İnsanlarda, bir nezaket kuralı olan ve içten geliyorsa, gayet yerinde olan bu nevî davranış şekillerine, Kur’an’ın pek çok yerinde de rastlamak mümkündür. Misal vermek gerekirse: Kur’an’ın özeti olarak nitelendirilen Fatiha Süresinin başındaki bir kaç ayeti zikr edebiliriz. Burada “Hamd, alemlerin Rabbı olan Allah içindir. (O) Rahman ve Rahimdir. (O) din gününün (kıyamet gününün) sahibidir” denilirken, her an için Allah’ın huzurunda olan bir kulun, Allah’a (azze ve celle) muhatap olma durumundan kendini aciz kabul edip, yanında olmayana söylüyormuş gibi bir ifadeyle (muhatap yerine gaip sıygasını kullanarak) sureye başlaması, Allah Teâlâ’nin öğrettiği güzel bir nezaket kuralıdır. Çünkü böyle bir ifade tarzı kibar ve nazik olmanın en son derecesidir. (8)
Yine Kur’an’da Allah Teâlâ, vahdaniyetinin kesin, buna inancımızın da tam olmasına rağmen kendisinden bahsederken, bazan “ben” yerine “biz” tabirini kullanmaktadır. ‘Hiç şüphe yok ki, zikri (Kur’an’ı) biz indirdik ve onun koruyucusu da biziz.” (9) “Ölüleri diriltecek olan da muhakkak biziz, biz.” (10).
Bu iki ayette görüldüğü gibi Yüce Rabbımızın bu şekildeki ifadesi azamet ve büyüklüğünü belirtmek içindir. Bu ve benzeri ayetleri okuyan mü’minlerin de Allah’ın bu azametini manada kabul ettikleri gibi lafızlarla da ifade etmeleri gayesiyle Kur’an’da bu şekilde telaffuz edilmiştir diyebiliriz.
3- Allah’tan geleni saygı ile karşılamak, isyankar davranışlarda bulunmamak:
İnanıyoruz ki, hayır veya şer olsun her şeyin yaratıcısı, Allah Teâlâ’dır. Kul yaptıklarıyla imtihan olunmak maksadıyla, dünyada akıl ve iradesiyle birlikte serbest bırakılmıştır.

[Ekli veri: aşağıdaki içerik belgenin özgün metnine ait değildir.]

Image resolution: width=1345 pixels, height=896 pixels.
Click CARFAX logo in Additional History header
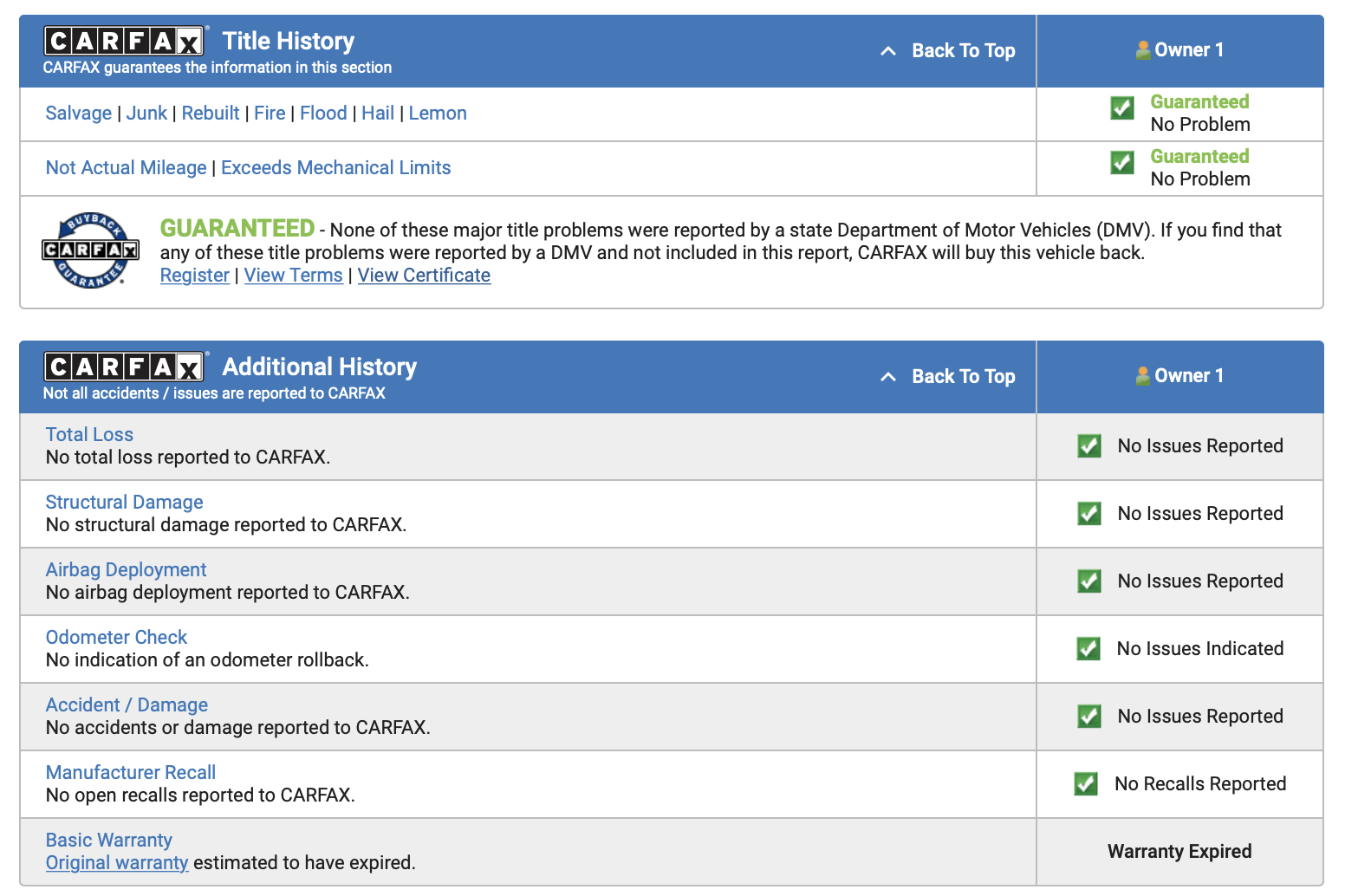125,367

Aklı ile neyi uygun görür ve iradesiyle de isterse, Allah (C.C.) onu yaratır. Hayırlı olanları isteyerek ve seve seve, kötü olan şeyleri de hoşlanmadığı halde yaratır. Bu konu Kur’an’da şöyle ifade edilmektedir: “İyilik ederseniz kendinize iyilik etmiş olursunuz. Kötülük ederseniz o da kendiniz içindir.” (11) Başka bir ayette de: “Kim hayırlı bir iş yaparsa kendinedir. Kim de kötü bir iş yaparsa kendi aleyhinedir. Sonunda Rabbınıza döndürülür, yaptıklarınızın hesabını verirsiniz.” (12)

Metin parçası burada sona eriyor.